Rabbit states that New York holds the most patents for textile machinery (more than England and France, countries with robust textile industries), and that a cotton mill was once built on every small stream in Upstate New York. After the War of 1812, British cotton flooded the American trade markets and by 1819 many of those New York mills were bankrupt.

As the industry fades all around her, Rabbit is doing her level best to keep it going, and with integrity. As the textile industry died, the support industries vanished with it: the mills, yarn makers, fabric dyers, all dissolved. This was devastating on many levels, and inhibited Rabbit's ability to work quickly; Hollywood projects demand Rabbit to source yarns, hand-weave samples, expedite shipments to California, make fixes based on feedback from the movie company, and start the process all over again within the span of 48 hours. To stay on top of the game, Thistle Hill Weavers does everything in house: research, design, construction and installation.

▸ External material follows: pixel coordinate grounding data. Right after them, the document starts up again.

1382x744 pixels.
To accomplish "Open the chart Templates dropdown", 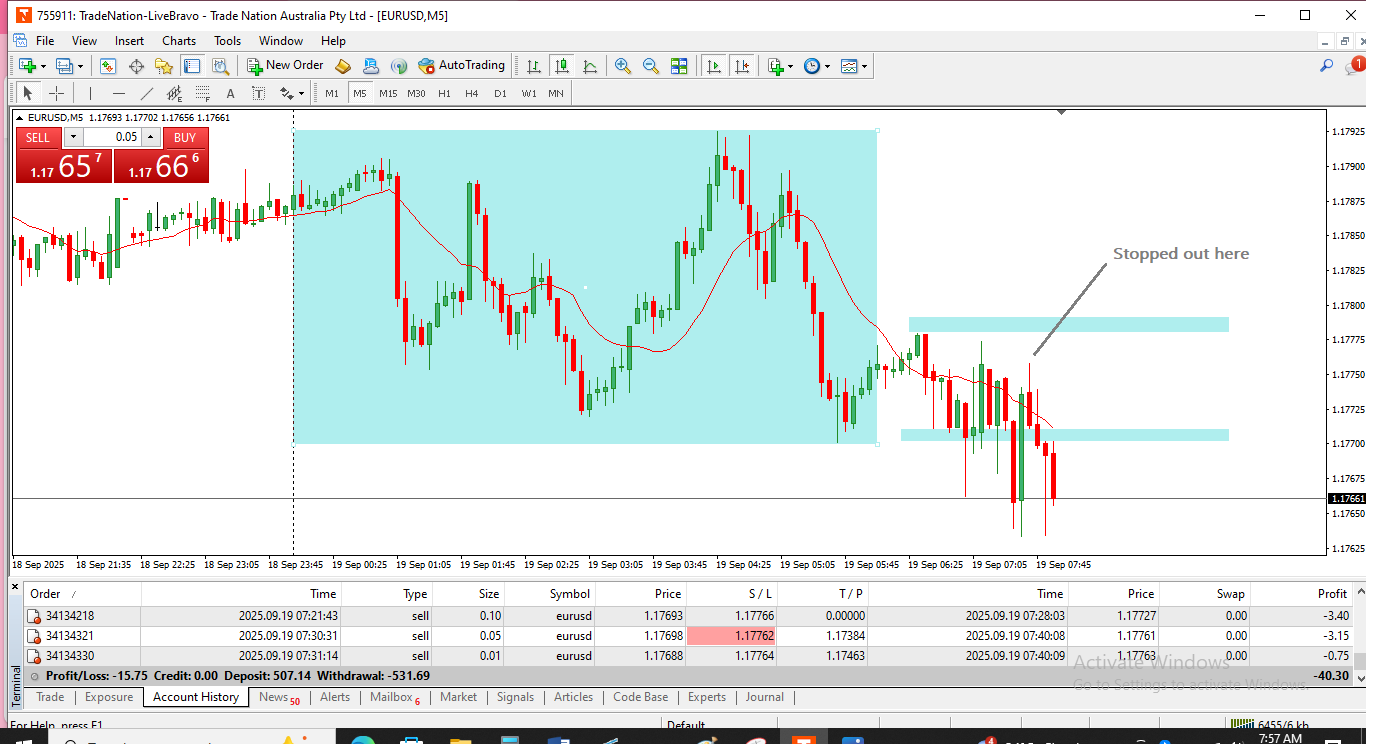I will pyautogui.click(x=853, y=66).
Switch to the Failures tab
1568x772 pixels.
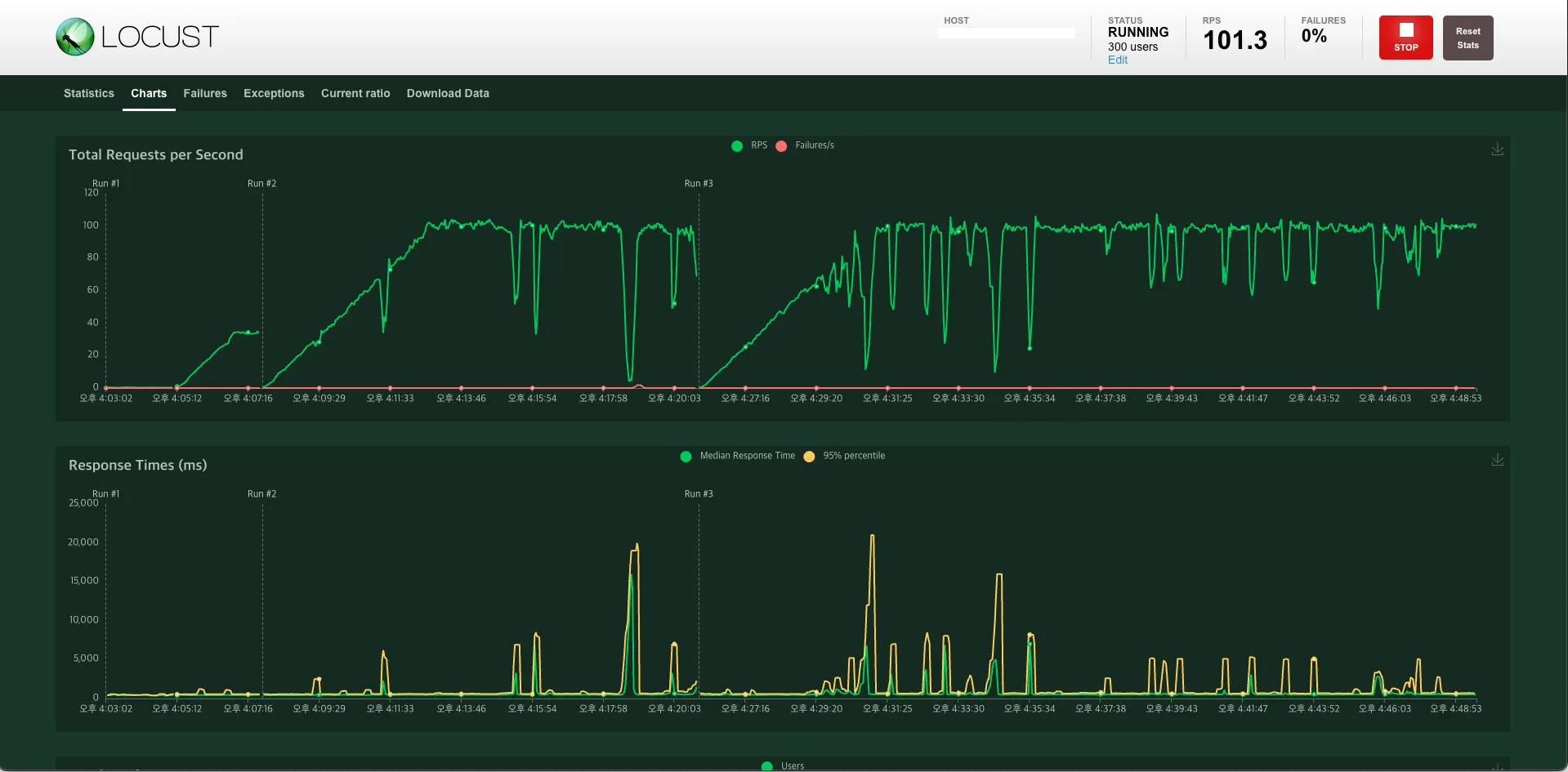click(205, 93)
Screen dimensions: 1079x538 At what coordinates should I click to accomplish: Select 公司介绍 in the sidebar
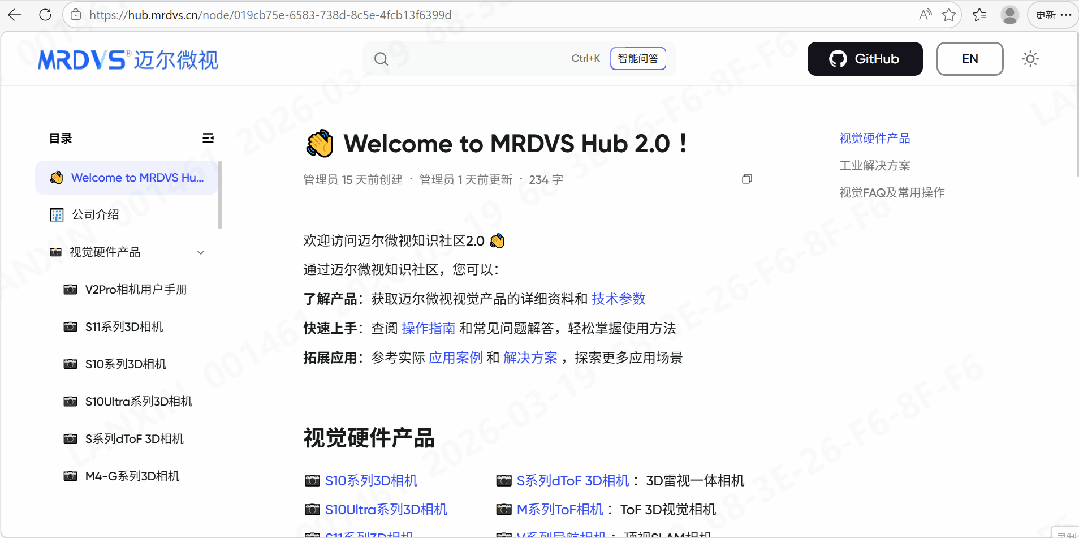coord(96,215)
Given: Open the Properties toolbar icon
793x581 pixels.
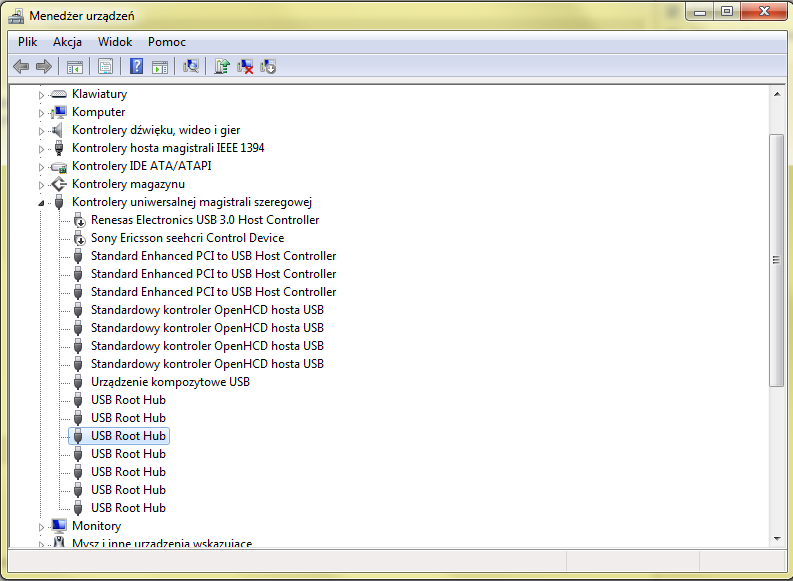Looking at the screenshot, I should click(104, 66).
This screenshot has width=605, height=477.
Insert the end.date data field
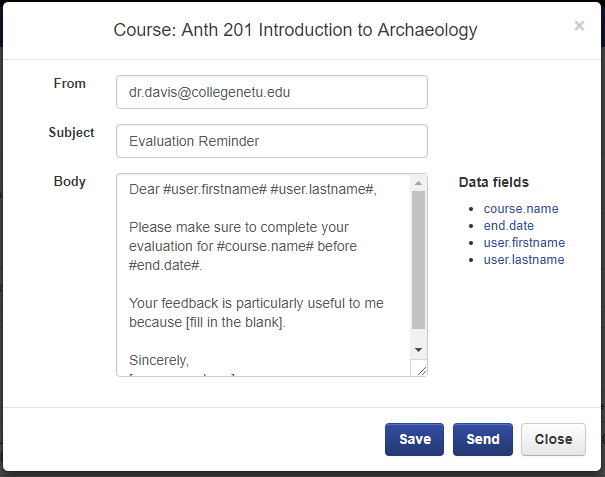click(x=509, y=226)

Her legacy will be that she not only maintains the craft, but elevates it, too. She annually hosts the Textile History Forum in Cooperstown, an academic symposium, with scholars sharing their research, talking through weaving complexities and reveling in the joy of their art. Advancing the form even further, Thistle Hill developed a line of environmentally friendly fabrics without dyes, sourced and woven in America, made of bamboo, tencel, hemp, washable wool and American alpaca; a modern take on an old trade.

The industry's small size, and its association with a bygone era, might seem to render null a staff with the skills of Rabbit's mill. Not so, she says. While formal apprentices have never approached her, everyone who works for her "just needed a job and knew nothing about weaving." Sound familiar? But as we know, Rabbit's an excellent teacher.